Editou-se hoje o nº 49 de sèrieAlfa, dedicado a poetas cabo-verdianos. Dentre eles Arménio Vieira do qual deixamos aqui um poema


Lisboa - 1971
A Ovídio Martins e Oswaldo Osório
Em verdade Lisboa não estava ali para nos saudar.
Eis-nos enfim transidos e quase perdidos
no meio de guardas e aviões da Portela
Em verdade éramos o gado mais pobre
d’África trazido àquele lugar
e como folhas varridas pela vassoura do vento
nossos paramentos de presunção e de casta.
E quando mais tarde surpreendemos o espanto
da mulher que vendia maçãs
e queria saber d’onde… ao que vínhamos
descobrimos o logro a circular no coração do Império.
Porém o desencanto, que desce ao peito
e trepa a montanha,
necessita da levedura que o tempo fornece.

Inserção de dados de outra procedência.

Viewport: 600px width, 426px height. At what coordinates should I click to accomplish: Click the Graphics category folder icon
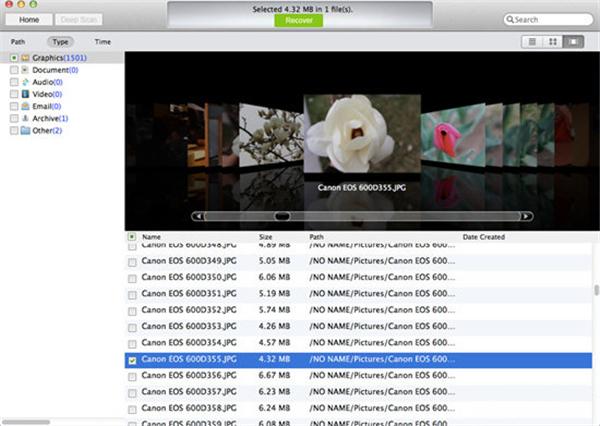25,58
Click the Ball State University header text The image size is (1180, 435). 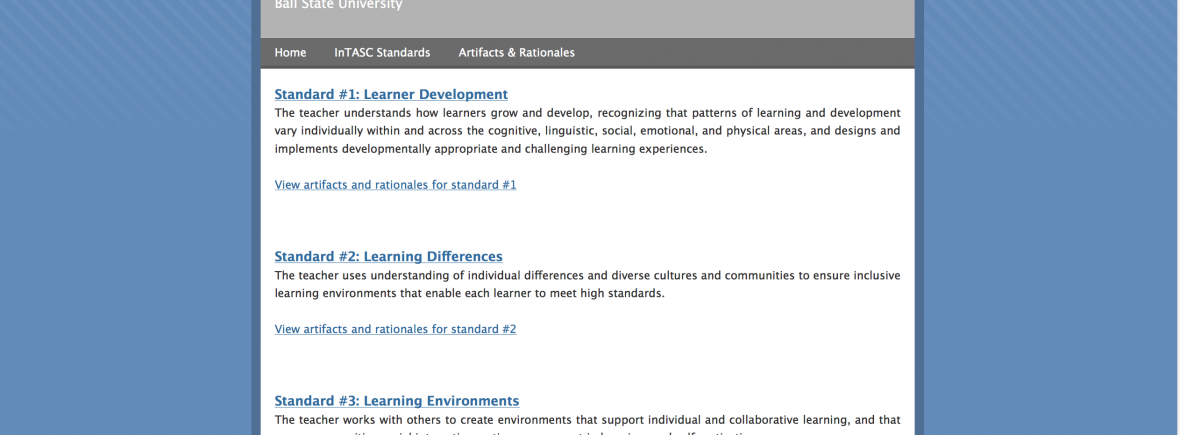click(338, 5)
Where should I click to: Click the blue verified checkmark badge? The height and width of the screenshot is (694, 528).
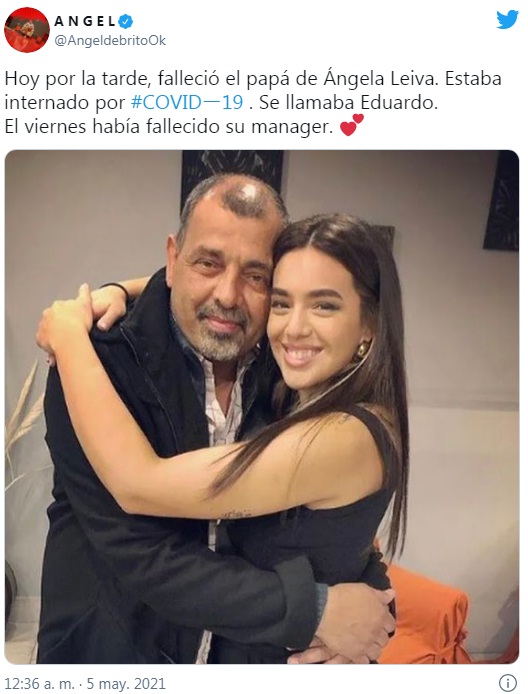[x=127, y=20]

E num camião, por entre caixotes e resquícios da véspera,
fomos seguindo nosso destino
naquela manhã friorenta e molhada por chuviscos d’inverno.


Lisboa – 1971
 
A Ovídio Martins i Oswaldo Osório
 
En veritat Lisboa no hi era per saludar-nos.
 
Heu-nos ací, per fi, embalbits i quasi perduts
enmig de guardes i avions de Portela
 
En veritat érem el bestiar més pobre
d’Àfrica portat a aquell indret
i com fulles agranades  per l'escombra del vent
els nostres paraments de presumpció i de casta.
 
I quan més tard vam sorprendre l'espant
de la dona que venia pomes
i volia saber d’on… a què veníem
vam descobrir l’enganyifa circulant pel cor de l’Imperi.
 
Però el desencant, que baixa al pit
i puja la muntanya,
necessita del llevat que el temps forneix.
 
I en un camió, entre basquets i restes de la vespra,
seguírem el nostre destí
en aquell matí fredolic i mullat pels plugims d’hivern.